* 本文 *
━━━━━━━━━━━━━━━━

第6回ファンタジー小説大賞
選考概要
編集部内で一次選考において大賞候補作としたのは「とあるおっさんのVRMMO活動記」「異世界転生騒動記」「レジェンド」「弓と剣」「異世界・チートスキル魔物使い」「公爵と子爵の娘の結婚」「鍛冶師ですが何か!」「On your mark!」「魔剣ゾルディの成長記録」「さようなら竜生 こんにちは人生」「転生者はチートを望まない」「魔拳のデイドリーマー」「本一冊で事足りる異世界流浪物語」 「MMORPG?知ってますけどなにか?」「まどろむ愚者のD世界」「トーゴの異世界無双」「WyvernCourier」「クエルクス村駐在官日記」「氷天の波導騎士」「邪悪にして悪辣なる地下帝国物語」「ワールドトークRPG!」の21作品。
VRMMOもの、転生もの、異世界日常もの、女性向け、その枠に納まらない個性的な作品など様々なジャンルから幅広く選び、結果として多くの作品が大賞候補作に選ばれることとなった。
その後、最終選考を進め、大賞候補作として残ったのは「とあるおっさんのVRMMO活動記」「異世界転生騒動記」「弓と剣」「鍛冶師ですが何か!」「転生者はチートを望まない」の5作品。さらなる選考の結果、「とあるおっさんのVRMMO活動記」と「異世界転生騒動記」が大賞候補となったが、「とあるおっさんのVRMMO活動記」は読者賞受賞が決まっていたことから、「異世界転生騒動記」を大賞とし、残り3作品を特別賞に選出した。
「異世界転生騒動記」は、人気の異世界転生という設定に、さらに「前世の記憶が二人分ある」という珍しい要素を加えた意欲作で、ベースとなる今の人格はもちろん、前世の人格も個性的で、読者をひきつけるものであった。また、前世の知識や身についた技術を発揮するシーン構成の巧みさも高く評価された。
「とあるおっさんのVRMMO活動記」は、38歳の男性主人公が、VRMMOを楽しんでいる様子が非常にリアルかつユニークに描かれている作品で、マイペースかつ真面目な主人公に好感がもてるのはもちろん、全体に漂う程良い「ゆるさ」が独特の雰囲気を作り出している、魅力的な作品だった。
「弓と剣」は、ちょっと世間知らずでマイペースな伯爵家三男が、実は弓の達人であるというギャップを活かした設定に加え、主人公ののんびりとした人柄と、周囲の人々との温かいやりとり、そして随所に見える主人公の頑ななまでの誠実さが魅力的で、読んでいて心地よい作品であった。

━━━━━━━━━━━━━━━━

* 表示データ *
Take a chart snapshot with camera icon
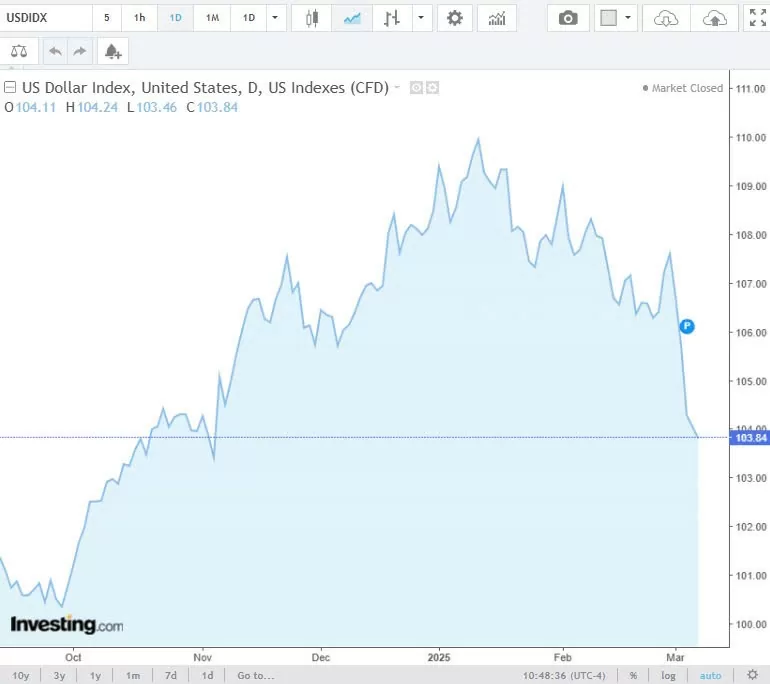Viewport: 770px width, 684px height. point(568,18)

━━━━━━━━━━━━━━━━

* 指示 *
第6回ファンタジー小説大賞の選考概要の続きを、最後の文の後から書き進めなさい。

* 解答例 *
「鍛冶師ですが何か!」は、刀鍛冶を目指していた青年がひょんなことから異世界にわたって鍛冶師として生きていく話で、ふだんあまりなじみのない「鍛冶師」という仕事についても丁寧に描かれているため、非常にわかりやすく、かつ楽しんで読むことができた。
「転生者はチートを望まない」は、多くの読者に支持される転生やチート設定がバランス良く盛り込まれた作品で、王道設定ならではの親しみやすさに加え、幼い容姿と、大人の精神をもつ主人公のギャップが面白く、女性だけでなく男性も楽しめるストーリーだと評価された。
また大賞候補作は他にも出版に資する作品が多々見受けられ、編集部において出版化を検討したい、あるいは出版化の道を探りたい作品に対して、個別に連絡をしていく予定である。また同じく大賞候補作以外にもレジーナブックスで是非出版化を検討したい作品も少なからずあり、レジーナブックス編集部より個別にオファーあるいは出版化への挑戦の打診をしていきたい。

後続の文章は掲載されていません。